Państwowa Komisja Wyborcza zwiększenie wysokości diet tłumaczyła brakiem ich rewaloryzacji od 8 lat. Dodatkowo wyższe wynagrodzenia mają zwiększyć zaangażowanie członków komisji i zwiększyć rzetelność ich pracy.
W samej Bydgoszczy powołanych będzie ponad 200 Obwodowych Komisji Wyborczych, a w każdej zasiadać będzie po kilka osób, więc pracę przy liczeniu głosów otrzymać może ponad tysiąc osób w naszym mieście.
Dieta normalnego członka wynosić będzie 300 zł zaś przewodniczący komisji (wybrany w wyniku wewnętrznych ustaleń między członkami) nawet 380 zł. Zgodnie z prawem wyborczym kandydaci do komisji będą zgłaszani przez gminy organizujące wybory oraz przedstawicieli zarejestrowanych komitetów wyborczych. W praktyce jednak większość komitetów ma problem zaproponowaniem swoich przedstawicieli do każdego obwodu, stąd też chętnie są przyjmowane do pracy w komisjach osoby nie związane z żadną organizacją polityczną.

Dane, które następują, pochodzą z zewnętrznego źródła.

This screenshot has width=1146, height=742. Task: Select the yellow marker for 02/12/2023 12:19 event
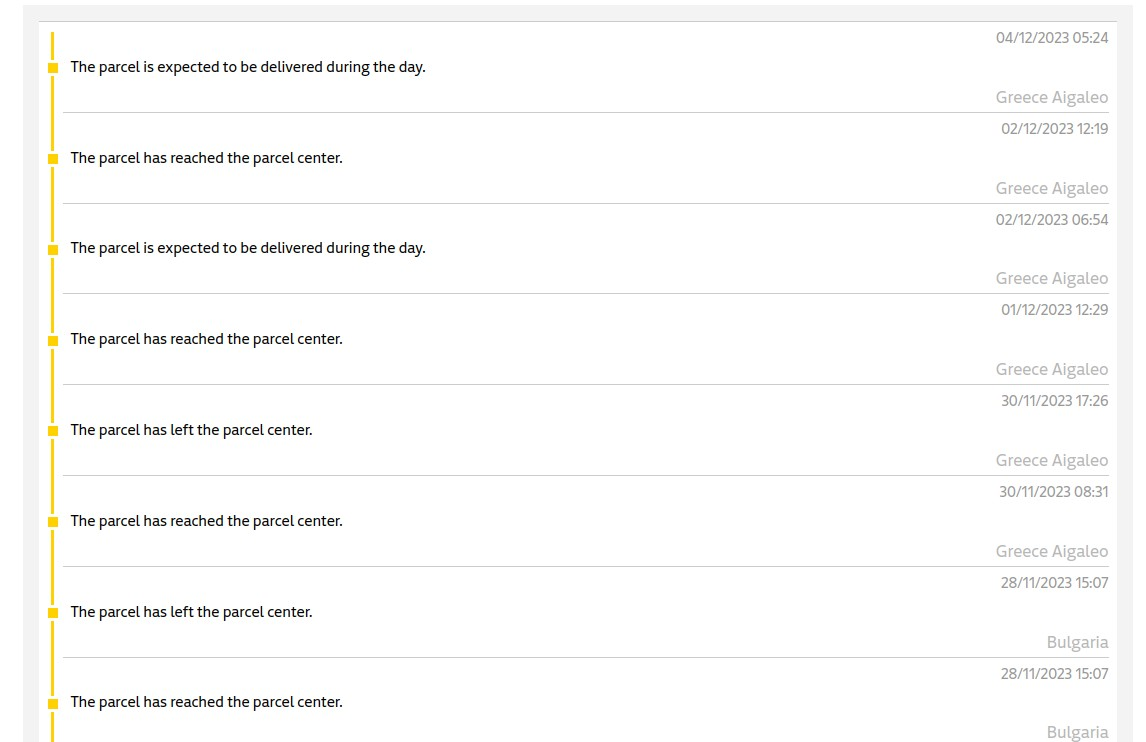53,159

W przypadku ostatnich wyborów do Parlamentu Europejskiego, które odbywały się w maju mieliśmy nawet sytuacje, że zgłoszeń do pracy w OKW było na tyle mało, że odpowiedzialny za przeprowadzenie wyborów Urząd Miasta ogłosił otwarty nabór dla bydgoszczan.
Wybory samorządowe odbędą się 16 listopada. Niewykluczone, że w części gmin, w tym także w Bydgoszczy dojdzie do II tury wyborów prezydenckich. Wówczas zarobić można będzie za pracę w komisji ponad 600 zł.